Orthopaedic surgeons help form ROCK Group to battle vexing, degenerative knee condition in adolescents.
Pediatric orthopaedic surgeons around the country remain baffled by a rare condition called osteochondritis dissecans (OCD), a degenerative cartilage disorder that strikes the knees of active, athletic teenagers. The surgeons teleconference frequently and meet several times a year to share information about their rare cases to better understand a condition with no known cause, and no proven best treatment.
Their collaborative team, Research in OsteoChondritis of the Knee (ROCK) Group, has cleared one hurdle by reaching baseline agreement on the key anatomical features that mark the condition. Results of the team’s first Cincinnati-led, multi-center study appear in the February 15 issue of The American Journal of Sports Medicine.
In the ROCK study, seven orthopaedic specialists rated X-rays of 45 different knees for nine or more specific OCD characteristics. The study showed highly reliable agreement among the doctors on features such as growth plate maturity, condylar width and lesion size, and the ability to differentiate medial and lateral lesions in the knee.
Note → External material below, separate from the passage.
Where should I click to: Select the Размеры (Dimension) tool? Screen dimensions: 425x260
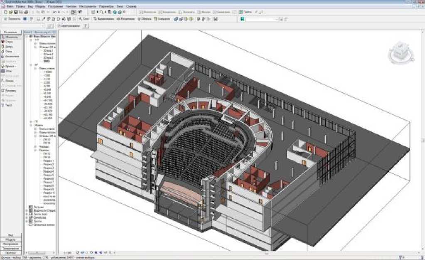(x=11, y=90)
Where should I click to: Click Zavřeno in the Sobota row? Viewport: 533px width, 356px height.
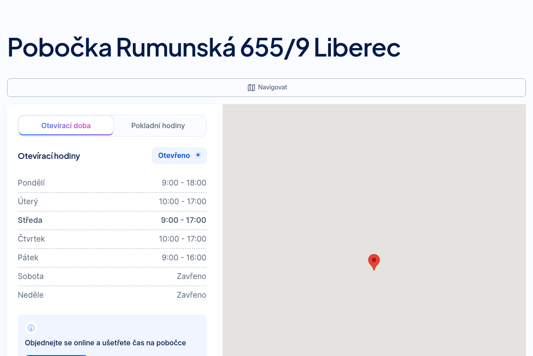click(x=191, y=276)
Other characteristics were less reliable for identifying OCD.
“We all hate osteochondritis dissecans because it’s so nebulous and so debilitating,” according to Eric Wall, MD, study coordinator and director of Orthopaedic Sports Medicine. Aided by new data, doctors will now focus on how specific OCD features correlate to treatment outcomes, Wall says.
With treatment failure rates of 30 percent, some OCD-diagnosed adolescents must drastically reduce physical activities for up to two years as cartilage recovers, and others can develop early onset degenerative arthritis. Affected knee tissue, Wall says, “looks like a Cincinnati road after a hard winter, with a big deep pothole in the knee cartilage. But asking a 10-year-old to rest for up to two years – that’s a lot of time out of a young life. Our goal is to cure it in the next decade.”